THE TASKS
(1) Answer these questions using the forum thread on country codes and map indexing:
(a) How many ISO 3166-1 country codes are there, according to the thread?
(b) What does the multiplatform Kotlin library mentioned in the thread work with?
(c) Which legacy code is given as an example, and what does it stand for?
(2) Retype the portion of the forum thread on country codes and map indexing, starting with "There are many" and going on through "out your library.".

SOURCE PASSAGE
· · · ·
I needed it to be fast because in my app I display a lot of POIs on the map for which there is logic that is dependent on in which country/state the POI is located.
There are 249 countries with an iso code; so 8 bits might be enough. So it's not that bad. But even at 32 bits it would probably be fine and you could cram in some more data.
There are many similar things of course but nothing that was multiplatform, which I needed. I actually created a multiplatform kotlin library for working with language and country codes a few months ago: https://github.com/jillesvangurp/ko-iso
It seems we have some shared interests. I'll check out your library.
What you describe is nice strategy for indexing things. I've done some similar things. Another library (jillesvangurp/geogeometry) I maintain allows you to figure out which map tiles cover a polygon cover a polygon. Map tiles are nice because they are basically quad tree paths. I have a similar algorithm that does that with geohashes. You could use both for indexing geospatial stuff.
Slicing up the polygons sounds interesting. I've been meaning to have a go at intersect/union type operations on geometries. I added a boolean intersects recently to check whether geometries intersect each other. I already had containment check.
> There are 249 countries with an iso code; so 8 bits might be enough.
There are 249 ISO 3166-1 country codes:
* https://en.wikipedia.org/wiki/List_of_ISO_3166_country_codes
But 193 sovereign states recognized by the UN:
* https://en.wikipedia.org/wiki/Member_states_of_the_United_Na...
Some of the discrepancy can be accounted for by "legacy" codes like .su for the Soviet Union.
> But 193 sovereign states recognized by the UN
All of which are also in the 249 ISO 3166-1 list; it's a super set. It doesn't include the historical ones anymore. Codes for those are interesting if you have old data perhaps.
I remember seeing this technique in a video by Sebastian Lague: https://youtu.be/sLqXFF8mlEU?t=787
Really cool
· · · ·
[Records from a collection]
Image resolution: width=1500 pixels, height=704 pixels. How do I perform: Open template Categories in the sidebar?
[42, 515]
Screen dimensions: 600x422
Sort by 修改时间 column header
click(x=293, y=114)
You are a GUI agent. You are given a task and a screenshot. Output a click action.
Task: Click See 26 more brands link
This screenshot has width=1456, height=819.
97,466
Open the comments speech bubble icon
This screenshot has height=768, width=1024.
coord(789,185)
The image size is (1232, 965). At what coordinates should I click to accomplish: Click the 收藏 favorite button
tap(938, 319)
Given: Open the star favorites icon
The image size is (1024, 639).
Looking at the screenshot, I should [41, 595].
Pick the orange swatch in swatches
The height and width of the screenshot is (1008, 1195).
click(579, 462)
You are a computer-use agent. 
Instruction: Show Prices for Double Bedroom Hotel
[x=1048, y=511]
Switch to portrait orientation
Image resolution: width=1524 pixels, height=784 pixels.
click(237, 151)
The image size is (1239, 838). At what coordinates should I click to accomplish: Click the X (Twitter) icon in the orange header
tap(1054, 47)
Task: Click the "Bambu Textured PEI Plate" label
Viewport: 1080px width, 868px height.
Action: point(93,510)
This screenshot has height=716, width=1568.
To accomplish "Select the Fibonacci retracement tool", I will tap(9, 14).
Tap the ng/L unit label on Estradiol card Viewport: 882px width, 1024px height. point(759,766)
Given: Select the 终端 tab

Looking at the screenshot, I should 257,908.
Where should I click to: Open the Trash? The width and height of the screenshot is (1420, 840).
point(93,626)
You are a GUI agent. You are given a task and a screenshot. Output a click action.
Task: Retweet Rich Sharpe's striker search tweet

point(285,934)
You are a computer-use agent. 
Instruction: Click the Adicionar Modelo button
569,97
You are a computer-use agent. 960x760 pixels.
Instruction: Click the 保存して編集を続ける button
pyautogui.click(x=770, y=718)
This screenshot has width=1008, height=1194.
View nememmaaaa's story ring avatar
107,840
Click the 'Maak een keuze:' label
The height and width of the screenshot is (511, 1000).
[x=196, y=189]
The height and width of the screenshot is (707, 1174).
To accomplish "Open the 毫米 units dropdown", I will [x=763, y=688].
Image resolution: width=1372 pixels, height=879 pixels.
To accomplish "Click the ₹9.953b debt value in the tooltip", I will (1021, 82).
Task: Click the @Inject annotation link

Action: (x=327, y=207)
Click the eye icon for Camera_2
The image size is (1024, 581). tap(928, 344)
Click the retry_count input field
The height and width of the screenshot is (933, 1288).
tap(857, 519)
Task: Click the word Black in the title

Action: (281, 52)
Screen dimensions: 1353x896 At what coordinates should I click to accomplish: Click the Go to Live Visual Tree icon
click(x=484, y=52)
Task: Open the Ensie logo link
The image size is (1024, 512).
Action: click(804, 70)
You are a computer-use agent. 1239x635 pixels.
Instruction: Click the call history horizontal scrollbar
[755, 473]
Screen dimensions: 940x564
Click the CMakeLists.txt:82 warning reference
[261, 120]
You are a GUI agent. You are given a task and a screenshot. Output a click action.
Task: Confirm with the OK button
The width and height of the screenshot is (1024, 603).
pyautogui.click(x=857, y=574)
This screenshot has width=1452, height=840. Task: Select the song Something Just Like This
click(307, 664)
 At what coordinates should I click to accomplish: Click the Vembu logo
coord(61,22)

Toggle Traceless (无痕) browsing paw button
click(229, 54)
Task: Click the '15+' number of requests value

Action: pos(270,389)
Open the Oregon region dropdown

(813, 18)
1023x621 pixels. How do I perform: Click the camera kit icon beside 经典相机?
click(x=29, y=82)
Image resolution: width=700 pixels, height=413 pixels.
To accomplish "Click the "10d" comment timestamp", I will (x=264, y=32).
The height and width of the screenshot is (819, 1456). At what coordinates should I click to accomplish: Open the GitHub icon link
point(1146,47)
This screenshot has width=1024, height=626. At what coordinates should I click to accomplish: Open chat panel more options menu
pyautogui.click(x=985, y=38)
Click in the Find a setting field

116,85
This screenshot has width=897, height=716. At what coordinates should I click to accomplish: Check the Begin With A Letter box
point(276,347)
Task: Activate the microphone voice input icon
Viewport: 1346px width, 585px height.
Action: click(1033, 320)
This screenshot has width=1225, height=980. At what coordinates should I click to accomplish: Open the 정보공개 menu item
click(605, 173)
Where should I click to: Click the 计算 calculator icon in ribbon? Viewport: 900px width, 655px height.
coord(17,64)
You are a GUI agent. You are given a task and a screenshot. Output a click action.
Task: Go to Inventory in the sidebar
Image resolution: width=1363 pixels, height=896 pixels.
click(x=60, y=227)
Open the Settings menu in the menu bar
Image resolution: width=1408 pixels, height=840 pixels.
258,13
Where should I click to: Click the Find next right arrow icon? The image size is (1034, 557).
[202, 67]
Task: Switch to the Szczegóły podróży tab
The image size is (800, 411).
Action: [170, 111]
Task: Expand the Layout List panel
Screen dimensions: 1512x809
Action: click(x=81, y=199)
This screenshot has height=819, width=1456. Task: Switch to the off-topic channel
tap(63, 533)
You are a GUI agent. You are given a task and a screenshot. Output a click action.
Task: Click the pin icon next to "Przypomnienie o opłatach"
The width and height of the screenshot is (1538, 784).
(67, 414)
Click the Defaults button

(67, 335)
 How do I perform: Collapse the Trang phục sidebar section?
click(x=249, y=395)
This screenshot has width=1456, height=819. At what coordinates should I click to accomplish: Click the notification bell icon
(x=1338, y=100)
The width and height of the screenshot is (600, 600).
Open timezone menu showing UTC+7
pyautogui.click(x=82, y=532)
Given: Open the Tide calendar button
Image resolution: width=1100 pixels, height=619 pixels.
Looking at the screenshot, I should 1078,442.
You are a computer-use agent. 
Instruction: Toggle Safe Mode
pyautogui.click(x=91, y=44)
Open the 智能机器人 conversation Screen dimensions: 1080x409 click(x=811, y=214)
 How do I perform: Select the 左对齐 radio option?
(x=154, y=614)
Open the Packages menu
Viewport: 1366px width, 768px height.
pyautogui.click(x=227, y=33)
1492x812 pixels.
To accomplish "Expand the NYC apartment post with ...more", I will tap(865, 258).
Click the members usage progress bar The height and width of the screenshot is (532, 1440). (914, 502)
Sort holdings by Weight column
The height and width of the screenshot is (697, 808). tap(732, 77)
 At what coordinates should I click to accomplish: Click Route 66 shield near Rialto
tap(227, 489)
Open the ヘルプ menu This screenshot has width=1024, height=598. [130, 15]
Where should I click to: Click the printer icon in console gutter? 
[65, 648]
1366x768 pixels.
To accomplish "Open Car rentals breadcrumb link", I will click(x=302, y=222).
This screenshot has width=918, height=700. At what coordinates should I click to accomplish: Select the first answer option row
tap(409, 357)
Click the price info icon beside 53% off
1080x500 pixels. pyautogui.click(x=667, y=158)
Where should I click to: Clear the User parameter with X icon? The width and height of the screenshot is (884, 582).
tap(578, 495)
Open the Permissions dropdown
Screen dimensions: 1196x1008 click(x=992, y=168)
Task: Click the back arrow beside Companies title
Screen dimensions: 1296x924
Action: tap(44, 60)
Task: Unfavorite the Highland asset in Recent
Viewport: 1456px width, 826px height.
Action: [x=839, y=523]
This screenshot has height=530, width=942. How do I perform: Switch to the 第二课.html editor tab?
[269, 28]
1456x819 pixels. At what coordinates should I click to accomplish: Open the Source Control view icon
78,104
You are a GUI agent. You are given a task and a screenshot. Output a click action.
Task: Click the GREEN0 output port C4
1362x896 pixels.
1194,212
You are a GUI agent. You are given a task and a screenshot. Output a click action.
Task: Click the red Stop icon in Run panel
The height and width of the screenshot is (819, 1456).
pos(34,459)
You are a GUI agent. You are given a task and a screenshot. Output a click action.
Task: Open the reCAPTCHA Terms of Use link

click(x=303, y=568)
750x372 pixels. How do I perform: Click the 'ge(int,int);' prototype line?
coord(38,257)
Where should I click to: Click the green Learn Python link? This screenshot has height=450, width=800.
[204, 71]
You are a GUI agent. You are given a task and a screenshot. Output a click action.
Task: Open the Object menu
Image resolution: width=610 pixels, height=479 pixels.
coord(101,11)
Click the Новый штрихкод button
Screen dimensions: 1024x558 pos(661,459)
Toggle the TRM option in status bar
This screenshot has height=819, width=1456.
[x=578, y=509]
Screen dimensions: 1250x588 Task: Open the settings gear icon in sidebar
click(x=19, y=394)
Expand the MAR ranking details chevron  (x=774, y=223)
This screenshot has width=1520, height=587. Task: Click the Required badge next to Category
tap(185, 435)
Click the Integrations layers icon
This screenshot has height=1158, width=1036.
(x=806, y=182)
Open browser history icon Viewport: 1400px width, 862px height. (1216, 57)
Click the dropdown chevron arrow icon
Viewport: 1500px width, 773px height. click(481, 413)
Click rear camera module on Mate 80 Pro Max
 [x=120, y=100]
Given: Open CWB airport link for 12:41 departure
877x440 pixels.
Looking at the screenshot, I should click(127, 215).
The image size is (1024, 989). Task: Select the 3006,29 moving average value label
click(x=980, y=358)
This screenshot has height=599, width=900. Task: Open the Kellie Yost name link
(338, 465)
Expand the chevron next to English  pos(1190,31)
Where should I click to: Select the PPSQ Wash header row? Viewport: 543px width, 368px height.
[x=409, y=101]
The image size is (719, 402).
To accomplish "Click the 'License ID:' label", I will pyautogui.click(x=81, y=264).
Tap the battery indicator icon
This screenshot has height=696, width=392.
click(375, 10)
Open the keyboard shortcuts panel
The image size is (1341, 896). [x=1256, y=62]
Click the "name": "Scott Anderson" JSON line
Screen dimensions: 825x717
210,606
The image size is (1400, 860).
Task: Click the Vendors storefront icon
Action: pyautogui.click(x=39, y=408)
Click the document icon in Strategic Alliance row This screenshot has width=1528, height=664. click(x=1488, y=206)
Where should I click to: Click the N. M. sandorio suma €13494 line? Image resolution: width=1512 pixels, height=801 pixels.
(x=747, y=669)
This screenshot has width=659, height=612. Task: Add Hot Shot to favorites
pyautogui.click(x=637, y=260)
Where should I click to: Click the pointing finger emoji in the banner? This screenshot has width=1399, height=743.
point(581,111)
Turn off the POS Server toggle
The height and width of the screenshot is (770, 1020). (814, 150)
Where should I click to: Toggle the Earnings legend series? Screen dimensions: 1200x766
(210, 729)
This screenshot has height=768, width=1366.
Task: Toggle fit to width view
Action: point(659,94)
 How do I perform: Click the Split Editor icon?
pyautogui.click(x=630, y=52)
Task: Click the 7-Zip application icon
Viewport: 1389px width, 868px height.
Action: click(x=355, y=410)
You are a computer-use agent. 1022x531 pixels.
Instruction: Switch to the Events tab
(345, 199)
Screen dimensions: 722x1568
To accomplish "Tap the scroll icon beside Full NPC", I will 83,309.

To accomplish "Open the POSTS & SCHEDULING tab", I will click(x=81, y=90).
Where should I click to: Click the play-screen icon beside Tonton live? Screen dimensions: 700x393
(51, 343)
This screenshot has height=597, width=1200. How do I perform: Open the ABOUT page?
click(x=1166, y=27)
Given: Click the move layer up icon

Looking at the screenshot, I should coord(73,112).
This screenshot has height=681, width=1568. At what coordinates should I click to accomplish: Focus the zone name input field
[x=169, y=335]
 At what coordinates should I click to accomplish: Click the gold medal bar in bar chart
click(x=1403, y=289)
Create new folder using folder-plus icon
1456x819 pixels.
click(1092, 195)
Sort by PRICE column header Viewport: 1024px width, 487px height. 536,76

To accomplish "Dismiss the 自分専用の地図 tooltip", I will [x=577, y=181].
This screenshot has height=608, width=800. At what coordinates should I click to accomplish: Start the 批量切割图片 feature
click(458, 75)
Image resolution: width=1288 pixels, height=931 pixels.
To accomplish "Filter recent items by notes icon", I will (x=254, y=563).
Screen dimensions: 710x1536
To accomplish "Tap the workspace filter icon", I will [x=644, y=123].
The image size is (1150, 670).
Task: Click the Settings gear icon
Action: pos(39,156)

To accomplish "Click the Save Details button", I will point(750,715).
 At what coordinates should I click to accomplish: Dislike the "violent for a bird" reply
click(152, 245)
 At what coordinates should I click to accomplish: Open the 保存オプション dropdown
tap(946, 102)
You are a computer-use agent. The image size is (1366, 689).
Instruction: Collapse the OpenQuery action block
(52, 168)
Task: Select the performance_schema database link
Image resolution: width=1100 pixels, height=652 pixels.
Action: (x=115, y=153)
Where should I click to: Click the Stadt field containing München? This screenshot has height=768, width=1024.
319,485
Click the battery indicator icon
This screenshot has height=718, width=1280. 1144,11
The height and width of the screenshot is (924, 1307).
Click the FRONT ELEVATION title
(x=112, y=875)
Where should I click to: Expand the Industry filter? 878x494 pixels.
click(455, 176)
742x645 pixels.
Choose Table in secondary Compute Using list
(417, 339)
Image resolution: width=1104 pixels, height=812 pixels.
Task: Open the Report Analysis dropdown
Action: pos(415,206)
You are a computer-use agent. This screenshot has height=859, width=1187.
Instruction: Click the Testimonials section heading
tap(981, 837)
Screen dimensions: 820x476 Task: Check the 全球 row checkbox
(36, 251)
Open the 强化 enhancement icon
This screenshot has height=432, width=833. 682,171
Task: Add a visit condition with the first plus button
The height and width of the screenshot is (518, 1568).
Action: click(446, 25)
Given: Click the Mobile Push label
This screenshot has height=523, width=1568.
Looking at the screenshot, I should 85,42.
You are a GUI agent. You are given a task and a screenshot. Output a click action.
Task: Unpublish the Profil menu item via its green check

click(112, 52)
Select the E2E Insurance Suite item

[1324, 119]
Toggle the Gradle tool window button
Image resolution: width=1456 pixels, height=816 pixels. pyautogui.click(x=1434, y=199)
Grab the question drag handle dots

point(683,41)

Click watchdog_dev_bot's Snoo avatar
· · · ·
RESPONSES FOR EACH TASK
(1)
(a) 249
(b) Language and country codes
(c) .su, for the Soviet Union

(2)
There are many similar things of course but nothing that was multiplatform, which I needed. I actually created a multiplatform kotlin library for working with language and country codes a few months ago: https://github.com/jillesvangurp/ko-iso
It seems we have some shared interests. I'll check out your library.